Before they returned to the cove where the catboats lay, Kingdon said to Horace Pence: "Come on over with me in the _Spoondrift_ to-morrow, and we'll get the shell."

"You mean to try it?"

"Try what?" asked Rex.

"To beat those fellows at their own game. All these long-shore chaps can row."

"It won't hurt us if they beat us," Kingdon returned. "It'll give us something to do for excitement, anyhow."

"I don't know that I can get our fellows to agree," Horace said slowly. It was the first speech Kingdon had ever heard him make that did not reek of self-confidence.

"You've got influence enough for that," Phillips told him. "Get 'em interested, and we'll keep 'em interested."

"I'll try," Pence promised.

Pence strolled over to the Walcott Hall camp in the morning, soon after breakfast, and signified his readiness to sail for Blackport.
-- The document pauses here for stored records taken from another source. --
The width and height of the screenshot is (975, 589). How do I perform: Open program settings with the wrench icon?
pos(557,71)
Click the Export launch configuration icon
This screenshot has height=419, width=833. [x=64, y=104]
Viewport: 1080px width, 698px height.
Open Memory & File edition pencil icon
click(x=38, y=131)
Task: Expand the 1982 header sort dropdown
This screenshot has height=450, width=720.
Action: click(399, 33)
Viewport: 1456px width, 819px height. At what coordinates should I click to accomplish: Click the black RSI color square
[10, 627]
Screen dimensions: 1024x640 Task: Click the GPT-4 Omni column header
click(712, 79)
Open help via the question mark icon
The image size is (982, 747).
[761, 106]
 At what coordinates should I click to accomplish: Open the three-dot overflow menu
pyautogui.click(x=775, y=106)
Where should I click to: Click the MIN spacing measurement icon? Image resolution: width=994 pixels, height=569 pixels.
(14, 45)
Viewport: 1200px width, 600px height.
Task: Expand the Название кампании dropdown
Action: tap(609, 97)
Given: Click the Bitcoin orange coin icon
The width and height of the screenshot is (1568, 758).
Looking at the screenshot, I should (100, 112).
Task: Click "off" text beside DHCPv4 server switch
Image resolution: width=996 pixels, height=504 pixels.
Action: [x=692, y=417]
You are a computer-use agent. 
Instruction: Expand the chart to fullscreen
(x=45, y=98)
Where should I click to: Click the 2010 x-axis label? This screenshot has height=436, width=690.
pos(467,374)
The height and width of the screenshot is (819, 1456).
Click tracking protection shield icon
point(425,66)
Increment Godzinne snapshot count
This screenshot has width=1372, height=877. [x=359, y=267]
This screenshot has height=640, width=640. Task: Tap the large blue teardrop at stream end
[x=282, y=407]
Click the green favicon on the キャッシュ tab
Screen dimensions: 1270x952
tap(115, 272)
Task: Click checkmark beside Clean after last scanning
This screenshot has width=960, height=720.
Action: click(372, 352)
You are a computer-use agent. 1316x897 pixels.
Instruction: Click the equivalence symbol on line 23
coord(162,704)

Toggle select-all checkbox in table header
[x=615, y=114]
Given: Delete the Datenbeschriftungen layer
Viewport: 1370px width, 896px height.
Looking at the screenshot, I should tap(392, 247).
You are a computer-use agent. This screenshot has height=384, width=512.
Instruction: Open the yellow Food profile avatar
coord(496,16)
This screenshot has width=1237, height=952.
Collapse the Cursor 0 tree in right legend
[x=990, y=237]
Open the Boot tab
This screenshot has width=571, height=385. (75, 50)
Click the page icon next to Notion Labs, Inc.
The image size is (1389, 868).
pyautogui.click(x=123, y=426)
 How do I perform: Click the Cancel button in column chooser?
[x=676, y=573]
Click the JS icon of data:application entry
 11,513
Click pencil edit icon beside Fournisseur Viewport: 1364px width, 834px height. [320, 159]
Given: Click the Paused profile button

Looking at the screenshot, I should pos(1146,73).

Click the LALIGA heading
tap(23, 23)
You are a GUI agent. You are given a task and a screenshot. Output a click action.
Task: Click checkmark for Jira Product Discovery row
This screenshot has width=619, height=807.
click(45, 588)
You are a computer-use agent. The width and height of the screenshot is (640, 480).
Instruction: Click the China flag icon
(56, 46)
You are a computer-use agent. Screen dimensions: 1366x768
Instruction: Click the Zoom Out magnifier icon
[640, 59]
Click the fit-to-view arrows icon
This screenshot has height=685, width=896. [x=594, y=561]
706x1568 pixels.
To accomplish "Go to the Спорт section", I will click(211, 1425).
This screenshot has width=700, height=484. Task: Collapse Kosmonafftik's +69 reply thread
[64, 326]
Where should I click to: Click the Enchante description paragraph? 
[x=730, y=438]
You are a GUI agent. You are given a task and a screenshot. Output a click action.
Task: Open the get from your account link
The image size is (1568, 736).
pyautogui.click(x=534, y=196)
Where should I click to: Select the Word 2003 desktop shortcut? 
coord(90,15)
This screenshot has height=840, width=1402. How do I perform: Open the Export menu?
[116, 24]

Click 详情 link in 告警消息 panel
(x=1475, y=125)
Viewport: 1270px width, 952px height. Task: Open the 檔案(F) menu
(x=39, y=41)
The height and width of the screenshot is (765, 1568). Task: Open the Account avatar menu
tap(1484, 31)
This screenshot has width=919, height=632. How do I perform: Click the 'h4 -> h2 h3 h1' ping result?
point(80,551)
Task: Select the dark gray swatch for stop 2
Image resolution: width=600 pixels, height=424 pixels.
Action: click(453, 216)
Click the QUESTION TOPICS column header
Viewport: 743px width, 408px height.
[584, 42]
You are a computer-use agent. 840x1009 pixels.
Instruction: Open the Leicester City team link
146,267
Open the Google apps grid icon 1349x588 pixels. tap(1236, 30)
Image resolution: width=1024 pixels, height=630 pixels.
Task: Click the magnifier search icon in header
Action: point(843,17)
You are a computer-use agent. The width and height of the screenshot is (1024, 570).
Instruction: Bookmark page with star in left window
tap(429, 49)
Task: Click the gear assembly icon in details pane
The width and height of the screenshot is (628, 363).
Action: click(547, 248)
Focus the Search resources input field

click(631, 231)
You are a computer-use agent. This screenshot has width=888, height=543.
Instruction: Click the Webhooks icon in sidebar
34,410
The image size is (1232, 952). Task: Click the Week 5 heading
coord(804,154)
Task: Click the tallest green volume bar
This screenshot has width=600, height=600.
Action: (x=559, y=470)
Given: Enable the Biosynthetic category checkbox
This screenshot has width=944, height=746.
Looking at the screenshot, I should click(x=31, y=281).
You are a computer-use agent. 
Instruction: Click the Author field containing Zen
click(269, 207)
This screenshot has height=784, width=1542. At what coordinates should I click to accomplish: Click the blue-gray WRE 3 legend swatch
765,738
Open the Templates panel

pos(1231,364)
When the _Spoondrift_ was out of the cove and headed down the sound under her engine, the breeze being light, Phillips, the third member of the party, asked:

"All your fellows like the idea of rowing? How about Comas?"

"Didn't have any trouble with Ben, for a wonder," Pence answered with a lift of his lip. "Ben kind of likes himself in a boat, anyway. But Harry----"

"That's Kirby?" Kingdon put in carelessly, as Pence hesitated.

"He's always been a shark on boating," the black-eyed chap stated. "I fairly had to tease him to agree to this scheme. I don't know what's got into him. Didn't act like himself at all. Almost as sour as Joe Bootleg."

Pence said this more as a soliloquy than in open answer to Kingdon's question. As mentioned before, Horace was no great talker.